SOLOPOS.COM - Ilustrasi pilkades (JIBI/Harian Jogja/Antara)

Pilkades Sragen, para pejudi atau botoh bertaruh uang hingga miliaran rupiah.

Solopos.com, SRAGEN — Para botoh sudah mulai bergerak di desa-desa penyelenggara pemilihan kepala desa (pilkades) serentah di 19 desa di Sragen, 6 Desember 2016.

Promosi Pegadaian Resmikan Masjid Al Hikmah Pekanbaru Wujud Kepedulian Tempat Ibadah

Nilai taruhan mereka disebut-sebut mencapai miliaran rupiah. Dia mengungkapkan taruhan para botoh itu Rp200 juta sampai Rp1 miliar per cakades. Baca juga: Botoh Mulai Bergerak, Ini Modus-Modusnya

Seorang pengamat botoh Sragen, BK, 50, saat ditemui Solopos.com, Rabu (16/11/2016), mengungkapkan para botoh yang berasal dari wilayah Kudus, Pati, Grobogan, dan beberapa wilayah di pantai utara (pantura) Jawa ini tak tanggung-tanggung dalam memasang taruhan.

“Untuk memenangkan cakades yang didukung, para botoh ini bisa bermain dengan bagi-bagi uang. Ya, model politik uang [money politics]. Kadang-kadang cakades sendiri tidak tahu kalau ada botoh yang bermain,” BK yang juga aktivis organisasi di tingkat kecamatan.

BK mencontohkan di antaranya cakades A dan B yang berpotensi menang cakades A tetapi cakades B bisa dimenangkan dengan ulah para botoh itu, yakni dengan menyebar uang kepada warga agar memilih B.

Nilai taruhan para botoh bervariasi mulai dari Rp200 juta, Rp500 juta, sampai Rp1 miliar.
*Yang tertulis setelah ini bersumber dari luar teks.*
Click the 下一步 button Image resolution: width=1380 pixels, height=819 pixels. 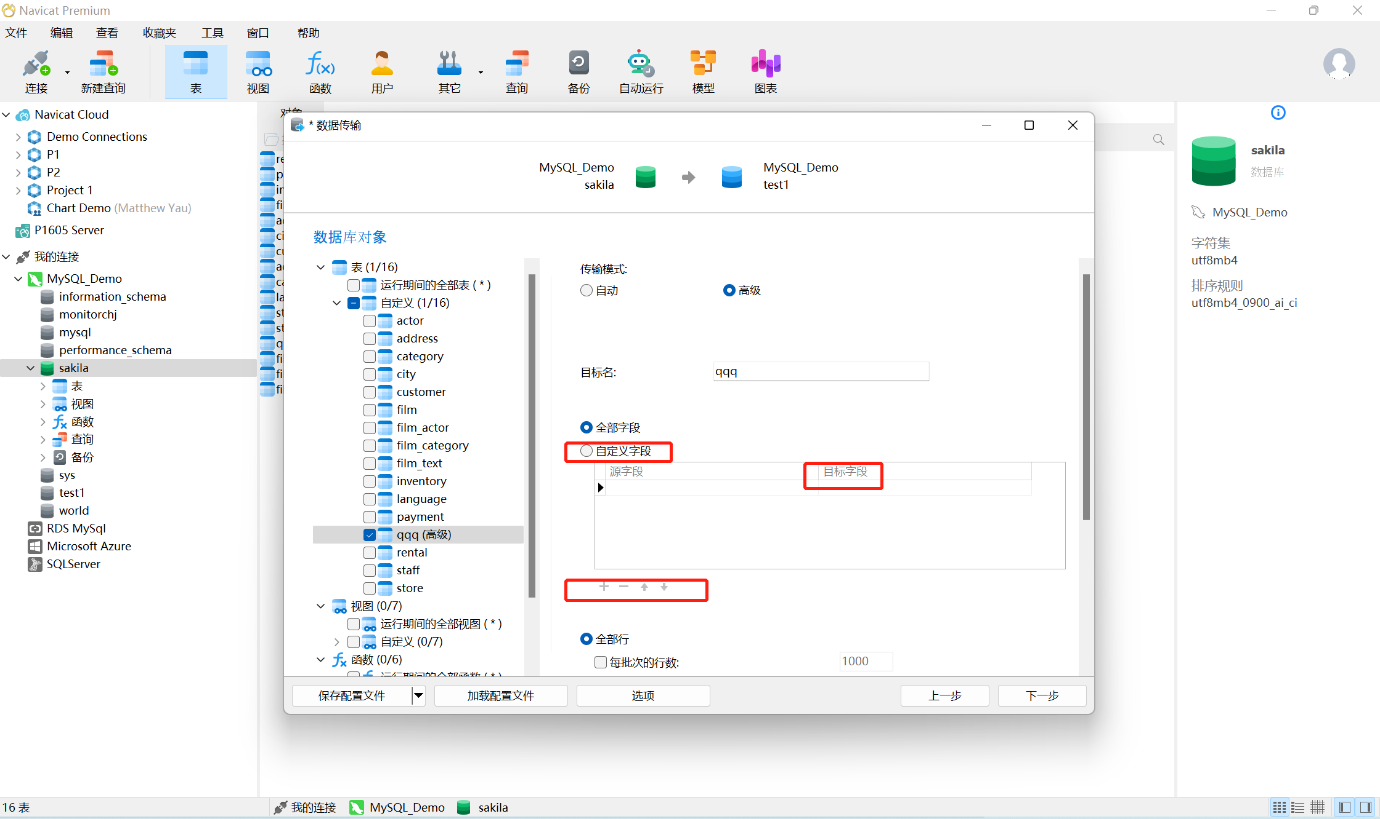[x=1042, y=696]
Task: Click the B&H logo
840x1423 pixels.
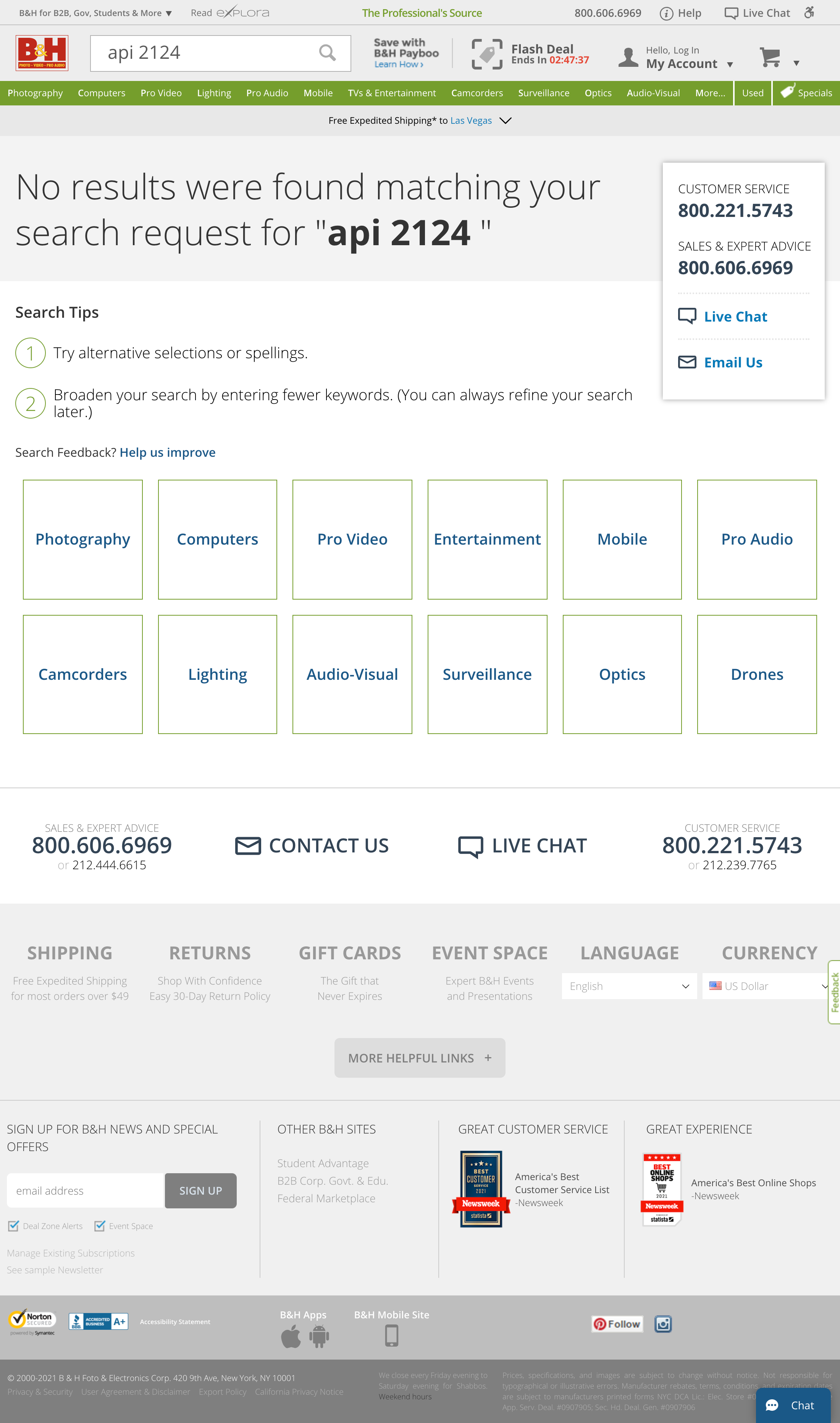Action: click(x=42, y=53)
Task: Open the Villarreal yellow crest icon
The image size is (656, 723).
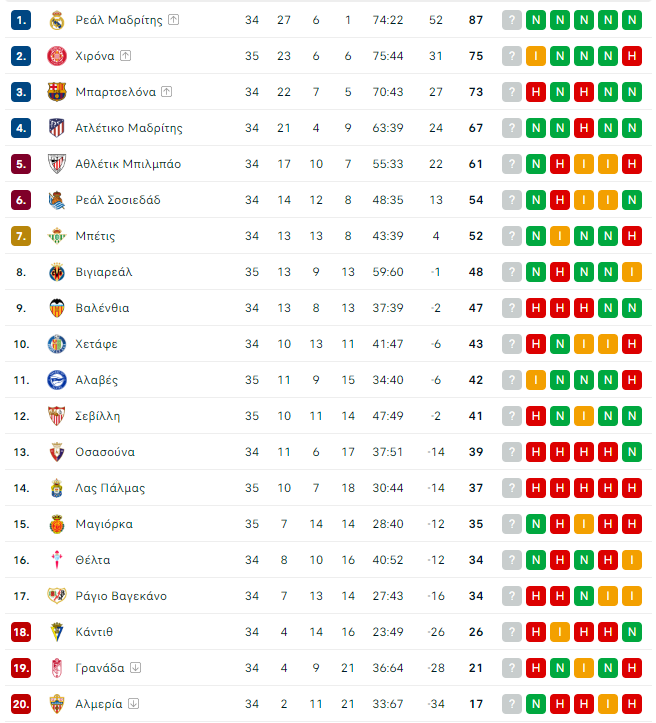Action: click(56, 272)
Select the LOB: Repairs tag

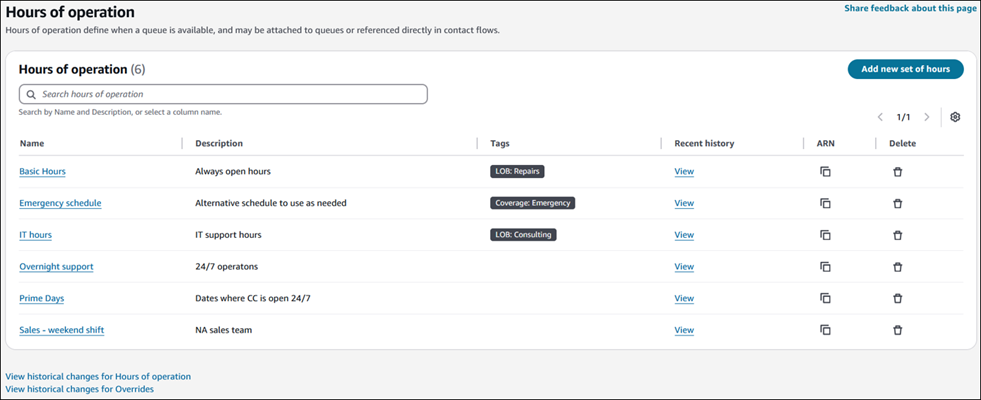(517, 171)
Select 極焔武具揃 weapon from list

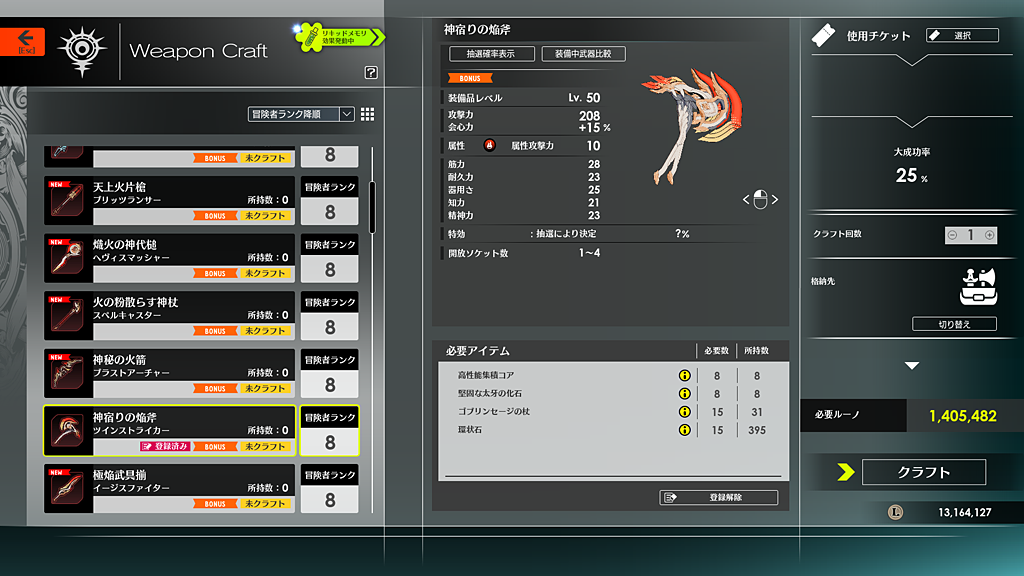point(170,488)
Dia juga mengendus setiap cakades diduga memiliki modal cukup besar.

“Nilai modal itu bisa dilihat dari jumlah daftar pemilih tetap [DPT]. Kalau jumlah pemilihnya 3.000 orang, modalnya bisa sampai ratusan juta rupiah per calon,” ujar dia.
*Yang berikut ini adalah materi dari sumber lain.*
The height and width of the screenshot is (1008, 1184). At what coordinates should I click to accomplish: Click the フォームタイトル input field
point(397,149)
Untuk mengantisipasi botoh, BK meminta Pemkab Sragen mengumpulkan para cakades per desa agar membuat komitmen bersama untuk tidak melakukan politik uang. Komitmen itu dituangkan dalam berita acara yang disaksikan unsur muspika dan bila sampai ada yang terbukti terlibat dengan botoh cakades itu gugur.

“Hal itu pernah dilakukan di Sambungmacan dan ternyata bisa berjalan. Dengan pola itu pilihan masyarakat benar-benar dari hati nurani bukan karena uang,” tutur dia.

Salah seorang cakades yang juga mantan Kades Keden, Kecamatan Kalijambe, Sragen, Samuji, mengaku mendengar suara-suara adanya botoh di wilayah Keden. Samuji belum memastikan sendiri siapa botoh tersebut.

Dia menilai botoh itu seperti orang buang angin, suaranya terdengar tetapi sulit dicari wujudnya. “Saya tidak modal uang. Saya mengikuti arus saja. Terserah masyarakat yang menilai,” ujar dia.

Sementara itu, Kasat Reserse dan Kriminal Polres Sragen, AKP Supadi, meminta masyarakat melapor jika menemui ada perjudian atau botoh dalam pilkades.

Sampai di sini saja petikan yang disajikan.